Page text »
================

People are ends in themselves. To be treated with respect as individuals, liberty and people’s rights are important. The secular government attempts to stop the most dangerous thing that can happen – a real split between the people and the government on a matter that has often led to the bloody repression of citizens. That is faith which sees pluralistic democracy, and the State not enforcing power for God’s word as wrong.
Could we live in a “defender of faith” nation where all faiths and none are equal? That would be best of all in the secular state because not one faith is held above another by Government. It does not require that people that serve office pass a religious test, or refrain from having a religion. It stipulates that faith is not imposed upon people by the state.
Now my argument connects that living in a pluralistic society, with multiple ideas is one best served by the secular state. It is especially so when it comes to religion and also to ideology as well. This is where the criticism of secularism goes wrong when citing Communist countries or Nazi Germany as examples of evil done in secularism’s name. What has happened is that rather than a state sanctioned religion that will not tolerate dissent, an ideology has become state sanctioned in this way.

================

Material supplied »
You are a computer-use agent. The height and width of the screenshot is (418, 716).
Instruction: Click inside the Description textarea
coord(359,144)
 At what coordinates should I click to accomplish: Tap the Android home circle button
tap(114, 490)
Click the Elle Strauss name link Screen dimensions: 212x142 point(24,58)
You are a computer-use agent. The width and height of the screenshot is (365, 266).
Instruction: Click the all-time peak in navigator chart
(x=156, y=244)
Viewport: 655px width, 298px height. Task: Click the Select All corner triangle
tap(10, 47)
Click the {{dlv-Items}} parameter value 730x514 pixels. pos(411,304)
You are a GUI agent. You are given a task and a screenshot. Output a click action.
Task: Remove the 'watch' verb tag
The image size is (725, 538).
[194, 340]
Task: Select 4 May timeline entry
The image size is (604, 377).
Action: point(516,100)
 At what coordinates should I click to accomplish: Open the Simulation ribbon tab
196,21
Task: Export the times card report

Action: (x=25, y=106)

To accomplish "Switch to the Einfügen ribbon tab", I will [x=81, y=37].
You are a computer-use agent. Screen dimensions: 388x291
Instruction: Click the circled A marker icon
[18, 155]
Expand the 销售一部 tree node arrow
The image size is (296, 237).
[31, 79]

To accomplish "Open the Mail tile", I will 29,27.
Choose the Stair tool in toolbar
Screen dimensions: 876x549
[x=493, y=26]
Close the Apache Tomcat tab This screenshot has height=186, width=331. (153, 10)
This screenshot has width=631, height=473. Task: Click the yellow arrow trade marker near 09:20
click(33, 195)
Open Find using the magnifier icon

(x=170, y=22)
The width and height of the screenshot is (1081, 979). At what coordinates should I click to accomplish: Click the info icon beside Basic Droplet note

================

Task requirements » Extend the passage on the secular state and religious pluralism with new text that follows on from its final sentence.

Exercise answer »
In essence the secular state should combat such acts by how the constitution is written. It is to prevent the abuse of power by or on behalf of the state infringing on your rights and mine to disagree or to think differently. Liberty is undermined if we allow the state to enact laws that will give one group of worshipers more rights and privileges then another group.
Does this mean that faith groups should not be allowed to lobby their points of view, or that their members should not be able to speak about their consciences? Well I would argue that they can, but their argument should not rest on having to believe their faith to agree – rather there should be a universal principle that exists independently of the claim that God’s will is at issue here - which even an atheist could in principle agree too. The validity of the claim is independent of whom issues it in the public sphere (God or man). In the private sphere you may voluntarily submit to such beliefs.
When we talk about reason in the public sphere we are talking about how do we resolve competing pluralistic views in a democracy that respects people as equal citizens? If that is to be achieved religious claims over the constitution, judiciary or legislative would be unproductive in coming to terms with resolving such issues in the body politic. It would not promote fairness or equality. A religious argument does not meet the requirements of public reason – by definition it can only be accepted if you believe that faith.
The cultural background and right of people to have a religion or none is assured. Indeed it is part of our humanity, our history. When asked if I thought religion should disappear in an interview I said it depended how you imagined that – I want the rights of people respected on all sides, the ability to disagree, the hope that reason and rational people will contemplate the importance of separating the church and state in protecting citizen’s liberty to be as they will.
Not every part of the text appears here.